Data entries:
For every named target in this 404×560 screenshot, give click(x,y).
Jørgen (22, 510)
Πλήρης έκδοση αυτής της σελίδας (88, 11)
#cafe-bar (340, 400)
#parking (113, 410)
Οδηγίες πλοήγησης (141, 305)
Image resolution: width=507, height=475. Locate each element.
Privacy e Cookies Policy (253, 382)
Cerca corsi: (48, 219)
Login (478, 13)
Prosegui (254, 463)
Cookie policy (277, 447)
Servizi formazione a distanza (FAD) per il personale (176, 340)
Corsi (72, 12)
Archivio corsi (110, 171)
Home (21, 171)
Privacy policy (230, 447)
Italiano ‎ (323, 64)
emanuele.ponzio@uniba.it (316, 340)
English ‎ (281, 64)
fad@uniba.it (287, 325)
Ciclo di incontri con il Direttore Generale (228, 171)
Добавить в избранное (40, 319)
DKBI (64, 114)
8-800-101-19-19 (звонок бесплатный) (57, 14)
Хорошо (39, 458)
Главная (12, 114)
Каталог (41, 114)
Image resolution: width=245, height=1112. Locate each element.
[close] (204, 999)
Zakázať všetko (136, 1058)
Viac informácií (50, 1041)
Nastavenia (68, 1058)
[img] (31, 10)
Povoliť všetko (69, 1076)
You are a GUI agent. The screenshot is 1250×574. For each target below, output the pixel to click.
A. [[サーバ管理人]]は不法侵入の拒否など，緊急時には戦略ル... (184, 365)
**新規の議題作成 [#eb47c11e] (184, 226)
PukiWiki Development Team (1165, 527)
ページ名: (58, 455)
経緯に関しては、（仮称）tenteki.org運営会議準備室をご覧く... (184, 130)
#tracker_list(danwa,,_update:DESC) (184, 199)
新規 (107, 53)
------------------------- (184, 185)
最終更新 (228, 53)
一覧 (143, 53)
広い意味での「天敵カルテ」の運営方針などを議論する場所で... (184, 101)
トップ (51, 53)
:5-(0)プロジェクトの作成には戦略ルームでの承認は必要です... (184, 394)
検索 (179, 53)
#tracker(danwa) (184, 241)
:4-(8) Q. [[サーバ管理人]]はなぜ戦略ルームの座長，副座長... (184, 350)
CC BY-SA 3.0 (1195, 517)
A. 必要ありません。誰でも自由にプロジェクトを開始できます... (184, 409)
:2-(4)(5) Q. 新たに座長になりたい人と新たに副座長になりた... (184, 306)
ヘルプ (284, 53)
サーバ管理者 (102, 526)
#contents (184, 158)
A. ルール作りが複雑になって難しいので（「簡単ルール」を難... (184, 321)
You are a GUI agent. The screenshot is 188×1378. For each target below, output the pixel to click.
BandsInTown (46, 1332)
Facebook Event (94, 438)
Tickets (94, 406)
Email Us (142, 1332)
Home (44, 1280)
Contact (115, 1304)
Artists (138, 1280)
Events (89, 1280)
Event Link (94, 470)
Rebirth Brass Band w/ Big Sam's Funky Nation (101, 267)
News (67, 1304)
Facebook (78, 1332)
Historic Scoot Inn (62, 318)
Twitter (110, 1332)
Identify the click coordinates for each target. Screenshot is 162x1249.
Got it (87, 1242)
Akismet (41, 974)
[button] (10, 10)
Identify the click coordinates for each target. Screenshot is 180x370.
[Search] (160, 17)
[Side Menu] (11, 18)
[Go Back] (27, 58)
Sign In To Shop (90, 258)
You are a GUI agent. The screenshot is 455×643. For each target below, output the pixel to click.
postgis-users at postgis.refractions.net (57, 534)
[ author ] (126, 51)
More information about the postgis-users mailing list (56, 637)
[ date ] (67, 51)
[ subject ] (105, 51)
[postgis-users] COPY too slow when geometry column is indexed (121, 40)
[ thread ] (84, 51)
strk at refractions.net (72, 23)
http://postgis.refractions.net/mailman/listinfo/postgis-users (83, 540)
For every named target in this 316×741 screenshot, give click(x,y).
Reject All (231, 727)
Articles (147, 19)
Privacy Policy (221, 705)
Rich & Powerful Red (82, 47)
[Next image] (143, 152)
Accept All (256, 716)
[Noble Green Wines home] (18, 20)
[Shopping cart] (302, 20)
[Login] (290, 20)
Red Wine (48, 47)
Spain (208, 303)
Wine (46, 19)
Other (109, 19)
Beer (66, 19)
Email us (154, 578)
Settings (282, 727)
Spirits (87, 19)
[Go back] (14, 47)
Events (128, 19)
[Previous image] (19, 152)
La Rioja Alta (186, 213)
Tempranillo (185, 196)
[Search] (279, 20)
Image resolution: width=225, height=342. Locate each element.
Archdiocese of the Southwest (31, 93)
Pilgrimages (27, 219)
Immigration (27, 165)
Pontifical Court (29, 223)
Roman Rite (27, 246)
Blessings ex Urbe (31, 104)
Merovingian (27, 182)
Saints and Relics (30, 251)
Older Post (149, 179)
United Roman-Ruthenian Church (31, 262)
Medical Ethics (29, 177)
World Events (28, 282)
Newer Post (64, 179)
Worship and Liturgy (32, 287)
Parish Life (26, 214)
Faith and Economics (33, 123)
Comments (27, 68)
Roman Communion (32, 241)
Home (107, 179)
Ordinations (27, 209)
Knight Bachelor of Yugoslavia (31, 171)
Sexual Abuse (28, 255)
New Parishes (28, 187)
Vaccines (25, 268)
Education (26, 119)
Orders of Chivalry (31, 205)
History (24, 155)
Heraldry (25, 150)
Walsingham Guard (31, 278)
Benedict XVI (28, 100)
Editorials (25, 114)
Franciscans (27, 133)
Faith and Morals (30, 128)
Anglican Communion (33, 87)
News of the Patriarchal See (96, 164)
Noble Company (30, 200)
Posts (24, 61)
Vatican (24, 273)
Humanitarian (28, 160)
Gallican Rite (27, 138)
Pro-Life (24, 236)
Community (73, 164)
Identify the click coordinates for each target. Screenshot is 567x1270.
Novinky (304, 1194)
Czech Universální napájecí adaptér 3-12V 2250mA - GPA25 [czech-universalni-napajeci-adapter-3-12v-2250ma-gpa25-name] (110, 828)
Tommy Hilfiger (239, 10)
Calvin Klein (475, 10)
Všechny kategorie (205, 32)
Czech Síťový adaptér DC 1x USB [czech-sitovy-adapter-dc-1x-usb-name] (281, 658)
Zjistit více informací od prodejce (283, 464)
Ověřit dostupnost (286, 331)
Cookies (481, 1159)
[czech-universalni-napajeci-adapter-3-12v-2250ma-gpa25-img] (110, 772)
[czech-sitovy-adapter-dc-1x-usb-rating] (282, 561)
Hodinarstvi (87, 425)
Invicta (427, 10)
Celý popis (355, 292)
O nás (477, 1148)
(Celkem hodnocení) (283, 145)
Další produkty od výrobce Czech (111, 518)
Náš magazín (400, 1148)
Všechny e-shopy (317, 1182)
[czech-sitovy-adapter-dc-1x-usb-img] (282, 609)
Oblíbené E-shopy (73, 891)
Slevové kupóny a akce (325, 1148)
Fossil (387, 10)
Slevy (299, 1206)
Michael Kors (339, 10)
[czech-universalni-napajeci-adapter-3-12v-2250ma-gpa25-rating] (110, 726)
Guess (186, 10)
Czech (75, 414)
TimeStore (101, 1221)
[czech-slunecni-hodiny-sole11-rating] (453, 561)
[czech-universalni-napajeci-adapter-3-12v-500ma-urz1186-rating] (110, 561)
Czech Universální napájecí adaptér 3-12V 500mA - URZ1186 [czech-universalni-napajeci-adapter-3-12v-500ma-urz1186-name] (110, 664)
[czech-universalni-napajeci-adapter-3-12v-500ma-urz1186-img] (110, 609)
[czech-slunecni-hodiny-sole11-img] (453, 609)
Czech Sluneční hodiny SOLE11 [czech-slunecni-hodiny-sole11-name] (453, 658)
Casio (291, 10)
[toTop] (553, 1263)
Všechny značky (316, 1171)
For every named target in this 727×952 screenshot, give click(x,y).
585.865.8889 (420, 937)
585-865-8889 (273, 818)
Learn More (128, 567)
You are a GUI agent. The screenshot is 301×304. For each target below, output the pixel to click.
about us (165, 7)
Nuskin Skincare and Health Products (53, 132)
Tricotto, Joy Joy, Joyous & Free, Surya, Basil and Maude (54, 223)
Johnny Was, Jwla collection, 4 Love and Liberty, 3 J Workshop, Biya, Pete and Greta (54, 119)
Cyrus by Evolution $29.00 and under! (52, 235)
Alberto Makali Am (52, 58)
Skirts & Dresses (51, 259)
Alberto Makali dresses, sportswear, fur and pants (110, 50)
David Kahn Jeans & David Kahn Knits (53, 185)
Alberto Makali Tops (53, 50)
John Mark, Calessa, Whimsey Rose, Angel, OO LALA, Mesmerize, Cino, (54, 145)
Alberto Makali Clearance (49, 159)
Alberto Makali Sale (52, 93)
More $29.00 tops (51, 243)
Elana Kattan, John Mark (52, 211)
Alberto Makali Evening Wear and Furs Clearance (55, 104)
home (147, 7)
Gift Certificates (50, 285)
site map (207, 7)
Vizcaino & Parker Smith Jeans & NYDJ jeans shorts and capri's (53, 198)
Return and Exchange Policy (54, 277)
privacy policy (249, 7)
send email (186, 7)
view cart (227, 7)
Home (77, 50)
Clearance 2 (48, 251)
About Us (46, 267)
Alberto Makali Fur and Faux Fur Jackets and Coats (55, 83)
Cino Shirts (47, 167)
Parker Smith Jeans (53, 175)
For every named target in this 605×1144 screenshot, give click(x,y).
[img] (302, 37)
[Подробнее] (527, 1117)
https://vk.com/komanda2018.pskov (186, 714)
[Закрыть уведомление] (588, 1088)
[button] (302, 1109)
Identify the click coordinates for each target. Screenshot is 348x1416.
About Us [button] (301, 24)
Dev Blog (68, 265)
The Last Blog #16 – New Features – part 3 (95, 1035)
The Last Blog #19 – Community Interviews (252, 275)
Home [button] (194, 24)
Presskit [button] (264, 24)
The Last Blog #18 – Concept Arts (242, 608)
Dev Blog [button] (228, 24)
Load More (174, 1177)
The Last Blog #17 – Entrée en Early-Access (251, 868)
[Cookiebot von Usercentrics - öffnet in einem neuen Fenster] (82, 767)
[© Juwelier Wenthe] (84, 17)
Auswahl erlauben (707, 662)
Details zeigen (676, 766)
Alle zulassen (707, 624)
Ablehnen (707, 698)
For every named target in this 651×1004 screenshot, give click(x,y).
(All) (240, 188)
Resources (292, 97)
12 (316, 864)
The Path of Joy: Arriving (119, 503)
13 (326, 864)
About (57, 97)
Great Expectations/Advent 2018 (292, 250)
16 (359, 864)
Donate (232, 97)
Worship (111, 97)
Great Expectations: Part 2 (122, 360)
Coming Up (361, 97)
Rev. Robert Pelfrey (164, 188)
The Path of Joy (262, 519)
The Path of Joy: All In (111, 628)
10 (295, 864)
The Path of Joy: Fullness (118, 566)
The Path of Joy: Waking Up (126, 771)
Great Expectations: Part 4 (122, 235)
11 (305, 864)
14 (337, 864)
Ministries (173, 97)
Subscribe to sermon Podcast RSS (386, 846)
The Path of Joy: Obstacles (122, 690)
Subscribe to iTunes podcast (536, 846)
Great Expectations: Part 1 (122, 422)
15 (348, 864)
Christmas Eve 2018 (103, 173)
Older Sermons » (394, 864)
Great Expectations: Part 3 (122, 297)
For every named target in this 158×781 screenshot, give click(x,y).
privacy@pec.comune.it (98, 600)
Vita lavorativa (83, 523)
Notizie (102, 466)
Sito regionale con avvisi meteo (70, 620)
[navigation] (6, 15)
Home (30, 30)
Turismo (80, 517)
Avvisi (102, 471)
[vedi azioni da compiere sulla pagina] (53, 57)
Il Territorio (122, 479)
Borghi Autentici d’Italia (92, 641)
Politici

▶ **What this task involves**
Reproduce the material from its first line through the line containing "ページ名: (58, 455)", changing every "Image resolution" to "Screen resolution" and leaving everything else unchanged.

▶ **In response**
For every named target in this 404×560 screenshot, give click(x,y).
Jørgen (22, 510)
Πλήρης έκδοση αυτής της σελίδας (88, 11)
#cafe-bar (340, 400)
#parking (113, 410)
Οδηγίες πλοήγησης (141, 305)
Screen resolution: width=507, height=475. Locate each element.
Privacy e Cookies Policy (253, 382)
Cerca corsi: (48, 219)
Login (478, 13)
Prosegui (254, 463)
Cookie policy (277, 447)
Servizi formazione a distanza (FAD) per il personale (176, 340)
Corsi (72, 12)
Archivio corsi (110, 171)
Home (21, 171)
Privacy policy (230, 447)
Italiano ‎ (323, 64)
emanuele.ponzio@uniba.it (316, 340)
English ‎ (281, 64)
fad@uniba.it (287, 325)
Ciclo di incontri con il Direttore Generale (228, 171)
Добавить в избранное (40, 319)
DKBI (64, 114)
8-800-101-19-19 (звонок бесплатный) (57, 14)
Хорошо (39, 458)
Главная (12, 114)
Каталог (41, 114)
Screen resolution: width=245, height=1112. Locate each element.
[close] (204, 999)
Zakázať všetko (136, 1058)
Viac informácií (50, 1041)
Nastavenia (68, 1058)
[img] (31, 10)
Povoliť všetko (69, 1076)
You are a GUI agent. The screenshot is 1250×574. For each target below, output the pixel to click.
A. [[サーバ管理人]]は不法侵入の拒否など，緊急時には戦略ル... (184, 365)
**新規の議題作成 [#eb47c11e] (184, 226)
PukiWiki Development Team (1165, 527)
ページ名: (58, 455)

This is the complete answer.